Lonely Bay is framed at both ends by soaring sandstone cliffs soft in some places and hard in others so weathering has left wonderful curves with sharp edges. Accidental sculptures or part of a greater plan? Does it matter? Pohutukawa trees, saviours of the NZ coastline with their gnarled roots holding back erosion by the sea, hang low over the sand and the tidal drift leaves banks of shells of all descriptions but in particular circular ones which you can put on your finger as a ring or use as he does in tree sculptures.
Every year he organises an 'Andy Goldsworthy Day'. Andy, an English sculptor, goes into the environment and builts sculptures from found objects, records them on camera and video then lets nature reclaim the materials. Suits Lonely Bay because it's untamed and has no visible evidence of man apart from footprints in the sand and after a few days there is nothing left.
At the far end of the beach he sheds his clothes. The sea is clear green, blue and the lazy swell is regurgitating sand and foam on the shore. The dog is swimming far out chasing a stick, almost invisible in the reflected sun. It's bloody cold! But it's bloody freedom.

Friday, May 4, 2007

food for the soul

He walks every morning now the restaurant is closed for the winter. The dog is glad to see him and freed, pees on everything upright he can find, once forward then turning around, once again the other way. He stops at the feijoa tree and pockets a couple of the fruit lying on the ground and biting the top off another,
squeezes the sweet/sour flesh into his mouth reminding himself to pick them all up later to freeze. Their season is too short and they usually get wasted.
Crossing the road onto Flaxmill Bay beach the sea is flat calm and the wet sand soft and hard to walk on. No john dory left high and dry but the resident pair of oyster catchers are cracking open pipis left by the overnight tide. The dog leaves them alone, remembering the dive bombing in the summer when they were nesting, but chases the seagulls off the end of the beach barking and plunging.
Climbing the cliff track it's darker and cooler as the bush closes in, a lone fantail chases the disturbed insects while the dog follows rabbit trails and the earthy smell of wet decay takes over the sea scents. It's a stiff climb and he has to stop to rest, not as fit as he would like to be after seven months in the kitchen. At the top where it opens out to a grassy paddock with huge scattered pohutukawa trees, the sun has risen and the view over Mercury Bay and right out to the Mercury Islands amazing.
Again the bush on the track down to Lonely Bay and onto the Democracy Steps designed by Japanese artist Akio Hizume on a musical score so walking them the body gets a rythym and they become easier and more interesting.

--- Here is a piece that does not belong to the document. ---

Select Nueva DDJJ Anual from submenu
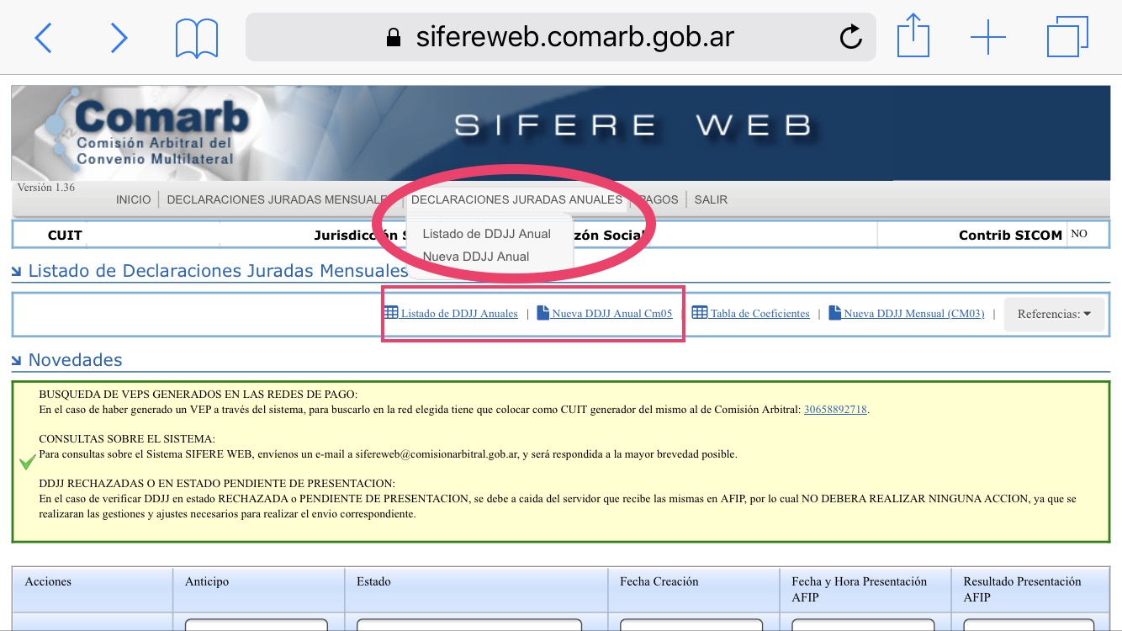Viewport: 1122px width, 631px height. click(476, 257)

The artists' three week stay opened up new creative possibilities with his mathematical principles based on the Fibonacci Series found in nature and the Eastern idea of the space being just as important as the object.
Checking his kinetic sculpture (water pouring from a chute into open bamboo on a pivot, when full, dips, empties and comes back with a thud to fill again) in the stream beside the steps he walks out through the flax onto his favourite beach.

Continued soon...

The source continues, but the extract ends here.